Dr. Dioscoro L. Umali’s excerpt entitled "Be the Heroes We Never Were - and Live" was published in the Daily Inquirer dated May 2, 1990. "We do not inherit the land from our parents", farmers often say, "We merely borrowed it from our children." Is this then how we, of the fading generation, handled the wealth you entrusted us? We dissipated your environmental capital. In so doing, we endangered your capacity to provide, in the years ahead, daily bread for your families from the land you loaned us.

As prodigal parents, we radically altered your future. Your natural resource base is depleted. Greed of the past has been to that. We lowered the threshold for violence by breeding social unrest. Above all, you will have little time to correct our failures. What hurts most is we stripped the land of its beauty.
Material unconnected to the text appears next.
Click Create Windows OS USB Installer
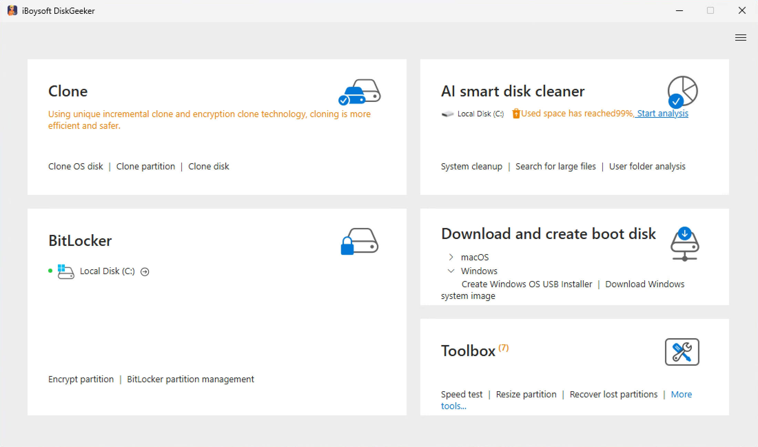 [526, 284]
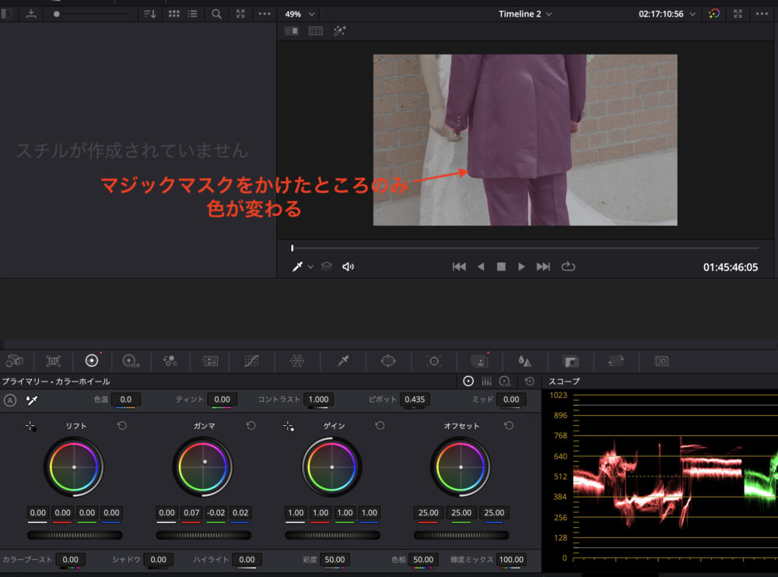778x577 pixels.
Task: Reset the Gamma color wheel
Action: 251,426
 Your children will no longer thrill, as we once did, to the heart-stopping dive of hawk. Nor will they breathe in the fragrance of Pine forest. The rich texture of Philippine mahogany will be, at best, a quaint story for them. Their panoramas will be of drab landscapes, blanketed by sterile cogon grass, not the verdant meadows we knew, as youngsters. The bitter tragedy is: These victims are our grandchildren. They are "Flesh of our flesh and bone of our bone."
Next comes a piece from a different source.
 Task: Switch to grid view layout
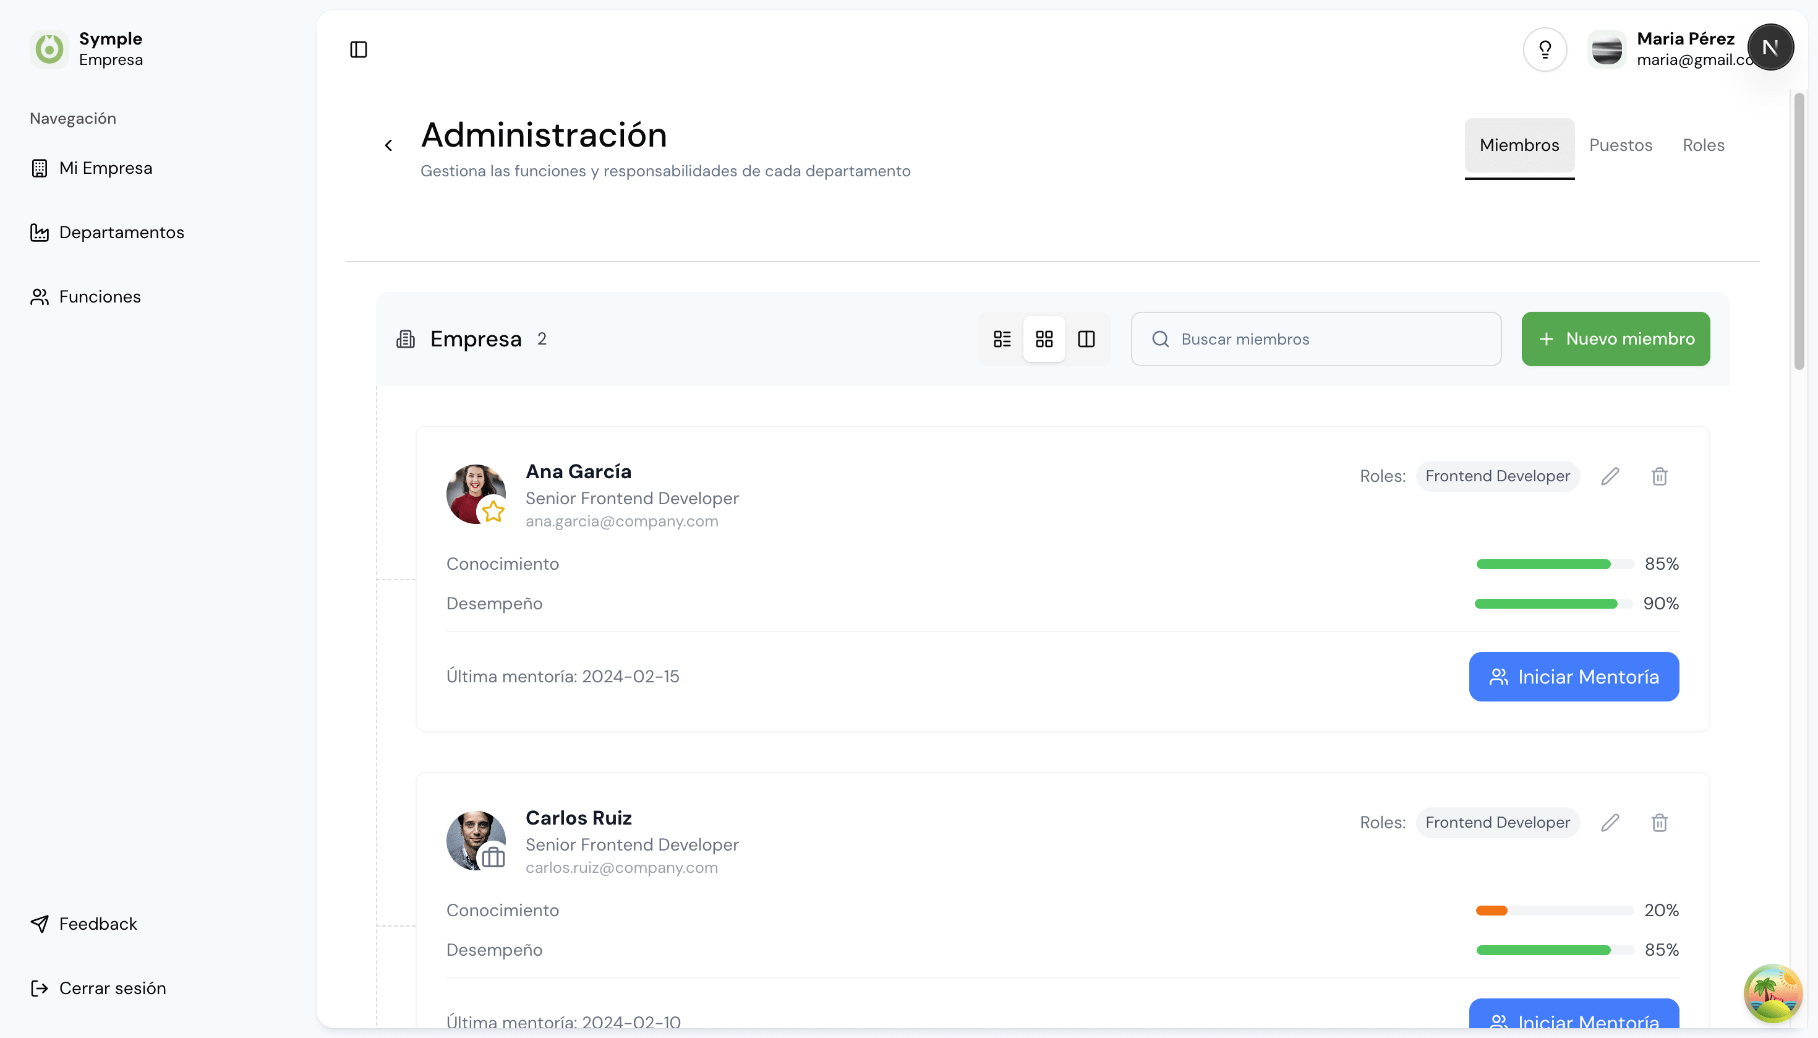point(1044,339)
We hope that you learn the lesson we never fully grasped: "man's life does not consist in abundance of his possessions, and that sharing and equity constitute the first seed of survival.” Dr. Umali continues, “It has not been easy for me to speak to you in such bleak terms. I have to admit that it is not a rose-tinted commencement speech that one usually hears. But realism compels me to say "Be the heroes we never were - or perish!"

Let us not make a ruined city out of our City of Pines! Happy trails to all settlers of Baguio and all IPs all over the country!